More than 65 years after two of its alumni were killed in what became the most famous example of missionary martyrdom in the 20th century, Wheaton College wants to tell a better story to honor their work.

Wheaton president Philip Ryken announced this week that a plaque honoring alumni Jim Elliot and Ed McCully along with Nate Saint, Roger Youderian, and Pete Fleming has been taken down from the campus chapel while a task force meets to suggest new phrasing to remove the word “savage.”

Elliot and McCully graduated from Wheaton in 1949. The five men were killed in January 1956 after making peaceful contact with the isolated and hostile indigenous group in Ecuador. The following year, their classmates donated the plaque, which includes relief images of Elliot and McCully.

In describing the tribe, then called “Aucas” (“savage” in the lowland Quichua language), the plaque reads, “For generations all strangers were killed by these savage indians.” Contemporary accounts of the mission now refer to the tribe by the name they call themselves, Waorani.

In his emailed statement, Ryken said the term “savage” is a pejorative term that “has been used historically to dehumanize and mistreat indigenous peoples around the world. Any descriptions on our campus of people or people groups should reflect the full dignity of human beings made in the image of God.”

Ryken and other members of Wheaton leadership have received about a dozen comments about the plaque this school year from students and members of the campus community, said Joseph Moore, Wheaton’s director of marketing communications. He said the president released the statement because the plaque has been temporarily removed, and leadership wanted the campus community to “know about its review, rewording, and return.”

The change comes at a time when Gen Z Christians are rethinking the church’s historical approach to international missions. Last year, a Barna study found that 38 percent of adults under 35 agreed with the statement, “in the past, missions work has been unethical,” compared with 23 percent of older adults.

The rewording of the Wheaton plaque also reflects how the narrative around the Ecuador missionaries has evolved. Elisabeth Elliot’s Through Gates of Splendor—written in just eight weeks and submitted right before the first anniversary of her husband’s death—became the “go-to evangelical account” of what happened, said Lucy S. R. Austen, author of a forthcoming biography of Elisabeth Elliot.

In subsequent writings, though, Elisabeth sought to dispel the idea of the Waorani as wild savages and Americans as the great saviors, particularly in her third book The Savage My Kinsman. She continued to minister and live among the tribe for years after the killings.

“But in evangelical America we have tended to keep right on telling and retelling the same little sliver of time, in the same streamlined version of events, with the same triumphal gloss that Elliot laid down in 1956, and the same almost exclusive focus on the five men themselves,” Austen said.

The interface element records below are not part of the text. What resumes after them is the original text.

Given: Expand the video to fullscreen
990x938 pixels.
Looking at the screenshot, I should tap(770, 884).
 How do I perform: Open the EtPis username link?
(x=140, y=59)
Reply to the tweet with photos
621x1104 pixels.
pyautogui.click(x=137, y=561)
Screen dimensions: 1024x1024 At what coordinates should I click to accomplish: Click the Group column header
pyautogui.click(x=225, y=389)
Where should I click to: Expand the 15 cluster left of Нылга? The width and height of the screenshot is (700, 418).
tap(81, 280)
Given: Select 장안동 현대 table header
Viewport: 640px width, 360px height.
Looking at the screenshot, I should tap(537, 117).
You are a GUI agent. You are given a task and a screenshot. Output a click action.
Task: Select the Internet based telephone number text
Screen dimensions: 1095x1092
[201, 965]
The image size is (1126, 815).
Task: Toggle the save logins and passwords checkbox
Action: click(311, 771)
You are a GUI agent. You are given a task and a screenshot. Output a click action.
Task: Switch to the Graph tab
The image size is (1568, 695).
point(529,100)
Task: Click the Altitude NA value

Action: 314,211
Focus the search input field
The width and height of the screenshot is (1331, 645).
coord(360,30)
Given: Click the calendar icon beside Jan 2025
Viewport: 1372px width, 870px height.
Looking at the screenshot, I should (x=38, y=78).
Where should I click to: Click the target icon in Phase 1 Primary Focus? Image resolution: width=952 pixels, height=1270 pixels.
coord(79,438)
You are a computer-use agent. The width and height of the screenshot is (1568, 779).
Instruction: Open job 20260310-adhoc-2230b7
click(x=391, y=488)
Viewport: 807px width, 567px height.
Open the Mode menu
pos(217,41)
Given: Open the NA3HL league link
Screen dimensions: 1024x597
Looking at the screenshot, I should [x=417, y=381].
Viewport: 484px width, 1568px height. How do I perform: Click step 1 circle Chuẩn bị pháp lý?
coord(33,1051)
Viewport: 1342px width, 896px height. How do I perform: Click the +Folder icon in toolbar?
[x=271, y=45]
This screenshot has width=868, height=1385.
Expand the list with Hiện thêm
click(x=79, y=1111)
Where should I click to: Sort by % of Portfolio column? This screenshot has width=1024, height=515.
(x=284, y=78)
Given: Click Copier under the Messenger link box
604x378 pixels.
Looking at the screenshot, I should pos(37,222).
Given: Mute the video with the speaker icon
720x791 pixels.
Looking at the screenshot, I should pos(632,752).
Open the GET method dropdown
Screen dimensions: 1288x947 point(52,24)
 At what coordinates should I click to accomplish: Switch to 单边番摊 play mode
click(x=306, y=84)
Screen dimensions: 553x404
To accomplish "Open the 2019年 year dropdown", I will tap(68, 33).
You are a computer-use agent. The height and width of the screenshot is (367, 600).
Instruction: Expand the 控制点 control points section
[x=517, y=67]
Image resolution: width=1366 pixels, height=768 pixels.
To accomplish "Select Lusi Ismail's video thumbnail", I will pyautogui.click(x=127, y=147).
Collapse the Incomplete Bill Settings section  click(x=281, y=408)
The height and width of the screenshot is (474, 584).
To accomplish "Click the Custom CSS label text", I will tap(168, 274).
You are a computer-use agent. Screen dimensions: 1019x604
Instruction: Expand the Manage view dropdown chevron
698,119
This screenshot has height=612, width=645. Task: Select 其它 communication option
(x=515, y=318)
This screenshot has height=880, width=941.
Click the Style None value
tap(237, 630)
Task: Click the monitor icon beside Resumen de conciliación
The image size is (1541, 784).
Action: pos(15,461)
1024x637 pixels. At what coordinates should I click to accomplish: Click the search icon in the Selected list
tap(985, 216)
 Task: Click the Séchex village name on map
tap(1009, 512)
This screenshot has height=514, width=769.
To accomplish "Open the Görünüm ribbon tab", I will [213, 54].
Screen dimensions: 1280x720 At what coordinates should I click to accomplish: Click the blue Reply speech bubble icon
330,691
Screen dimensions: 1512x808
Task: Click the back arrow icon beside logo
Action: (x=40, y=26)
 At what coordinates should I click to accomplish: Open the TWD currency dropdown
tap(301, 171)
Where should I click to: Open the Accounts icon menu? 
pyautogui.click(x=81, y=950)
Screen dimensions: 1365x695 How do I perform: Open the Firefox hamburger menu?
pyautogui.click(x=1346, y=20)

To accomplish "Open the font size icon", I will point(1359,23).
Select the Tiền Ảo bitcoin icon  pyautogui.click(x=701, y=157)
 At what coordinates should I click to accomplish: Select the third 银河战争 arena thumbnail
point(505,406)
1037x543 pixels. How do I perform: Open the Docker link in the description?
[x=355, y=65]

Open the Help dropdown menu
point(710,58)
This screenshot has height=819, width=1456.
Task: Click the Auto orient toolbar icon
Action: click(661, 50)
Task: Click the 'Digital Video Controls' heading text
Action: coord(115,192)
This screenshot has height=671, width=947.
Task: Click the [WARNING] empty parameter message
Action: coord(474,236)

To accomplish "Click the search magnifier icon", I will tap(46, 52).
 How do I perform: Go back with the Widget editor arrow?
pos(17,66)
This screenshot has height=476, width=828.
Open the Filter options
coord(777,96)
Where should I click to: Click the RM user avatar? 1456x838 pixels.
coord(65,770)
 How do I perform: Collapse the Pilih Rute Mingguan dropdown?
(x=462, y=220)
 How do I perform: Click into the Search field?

She hopes as Americans revisit the story of the slain missionaries, they will re-examine their attitudes toward it and what we focus on when we remember and retell such accounts.

“It seems to me that white Americans tended to have a faulty understanding of non-Western cultures when the plaque was given, and that now that we know better, changing the plaque would be a great chance to do better,” said Austen.

In recent years, several evangelical institutions have taken the opportunity to “do better” in the ways they remember their missionary past.

In 2016, Whitman College, named in memory of slain missionaries Marcus and Narcissa Whitman, dropped the mascot “Fighting Missionaries.” The Whitmans wanted to bring the gospel to the tribes living in the Oregon Valley, but their good intentions were mired by their sense of cultural superiority.

Members of the Cayuse tribe killed the Whitmans in November 1847, more than 11 years after the Whitmans first arrived and in the midst of a measles outbreak brought by white settlers that killed far more natives than white people.

“I do not think a mascot … should precipitate the difficult conversations around challenging ideas. A mascot is meant to be something around which supporters of a college, and particularly athletic teams, rally,” Whitman College president Kathleen Murray said at the time.

And the Haystack Monument, a marker on the Williams College campus commemorating five students who hid in a haystack during a violent storm and dedicated their lives to foreign missions, has received extra scrutiny in recent years, though it remains in its place on campus.

Wheaton has grappled with missionary violence in the past, too. For its first 73 years, the school’s mascot was the Crusaders, a name it dropped in 2000. In announcing the change, then-president Duane Liftin said, “I came to realize that those [Crusades] were not very happy episodes in Christianity. They are not something we want to glorify." The school is now known as the Wheaton Thunder.

Cross-cultural missionaries have always had to navigate the complexities of their role. Even in previous generations, Christians see examples of how leaders did so with cultural sensitivity and humility, said Lloyd Kim, coordinator for Mission to the World. He points to 19th century missionary Hudson Taylor—who dressed in Chinese clothing, grew out his hair like Chinese men, and required the missionaries with his China Inland Mission to do the same—as an example of humility in evangelism.

As international missions becomes more culturally diverse, one of the most significant changes is that mission agencies are letting national partners lead. Western missionaries, instead, come in as guests. “We’re trying to dispel the attitude that says, ‘We are the heroes coming to save you.’ We are coming in as learners,” Kim said.